The UN argues not, and that ESG (environment, social and governance) criteria for investment is – as it stands today and to put it bluntly – missing the point, by not measuring the impact of a business on the environment or society at large. 

What is ESG reporting?

Reporting on ESG criteria is now expected not only by investors, but also by customers, business partners, and other key stakeholders. 
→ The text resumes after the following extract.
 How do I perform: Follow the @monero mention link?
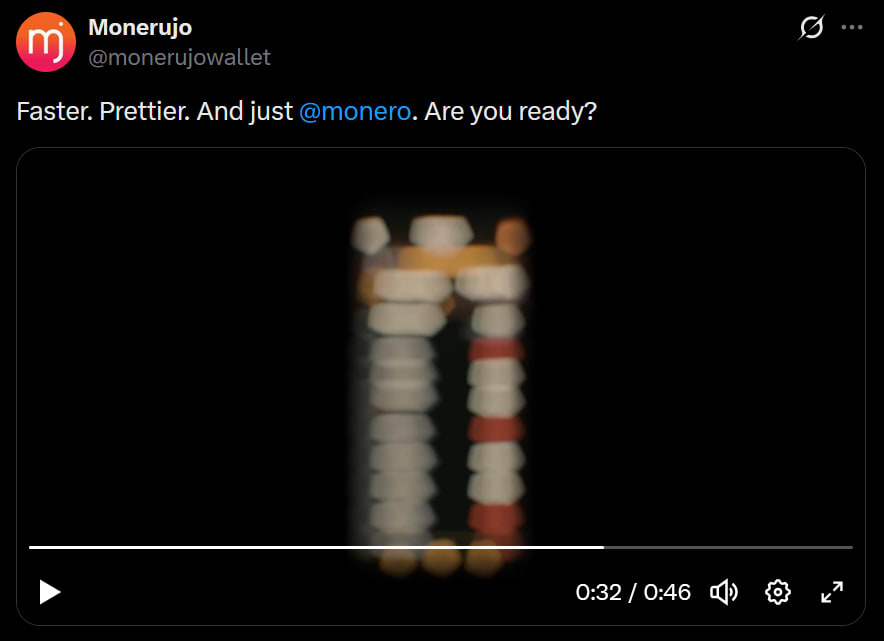click(x=355, y=111)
Just like any business report, ESG is a disclosure and analysis of data – in this case, the data covers a business’ policies and operations in the areas of environment, social and corporate governance. It provides more stringent criteria and guidance than the previously used ‘Sustainability Reporting’, where the definition of the word ‘Sustainability’ has the potential to be interpreted in interesting ways.

Let’s break ESG down:

  • Environment considers a business’s impact on the planet, taking into consideration things like carbon emissions, water use, pollution, waste management, natural resource conservation and deforestation. 
  • Social considers a business’s impact on people, looking at how its actions, practices and culture affect its workers, customers, stakeholders and wider society. Social reports on impact such as employee engagement, customer satisfaction, diversity, inclusivity and human rights, as well as privacy policies and data protection.
  • Governance considers a business’s internal checks and balances – its policies, practices and legal obligations, for example, how its board is composed, how it remunerates employees and executives, shareholder rights, recruitment policies, whistleblower programmes and corruption policies. 
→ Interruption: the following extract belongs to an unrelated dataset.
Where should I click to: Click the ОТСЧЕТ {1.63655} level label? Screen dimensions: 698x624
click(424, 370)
According to a 2021 European Corporate Governance Institution study, 25 countries have introduced mandates for ESG disclosure; however, most of these are applied only to state-owned or listed companies, or large corporations. Even though ESG reporting is not mandatory for the majority of smaller businesses (yet), there is a strong argument that it should be part of any business’s reporting, particularly one on its journey towards sustainability. 

Why is ESG reporting important for all businesses?

1. Increasing ESG legislation is going to affect your business.

Have you heard of The Sustainable Finance Disclosure Regulation (SFDR)? SFDR imposes mandatory ESG disclosure obligations for asset managers, bankers, financial advisors and insurers. It was introduced by the European Commission, alongside the Taxonomy Regulation and the Low Carbon Benchmarks Regulation. (KPMG, 2021).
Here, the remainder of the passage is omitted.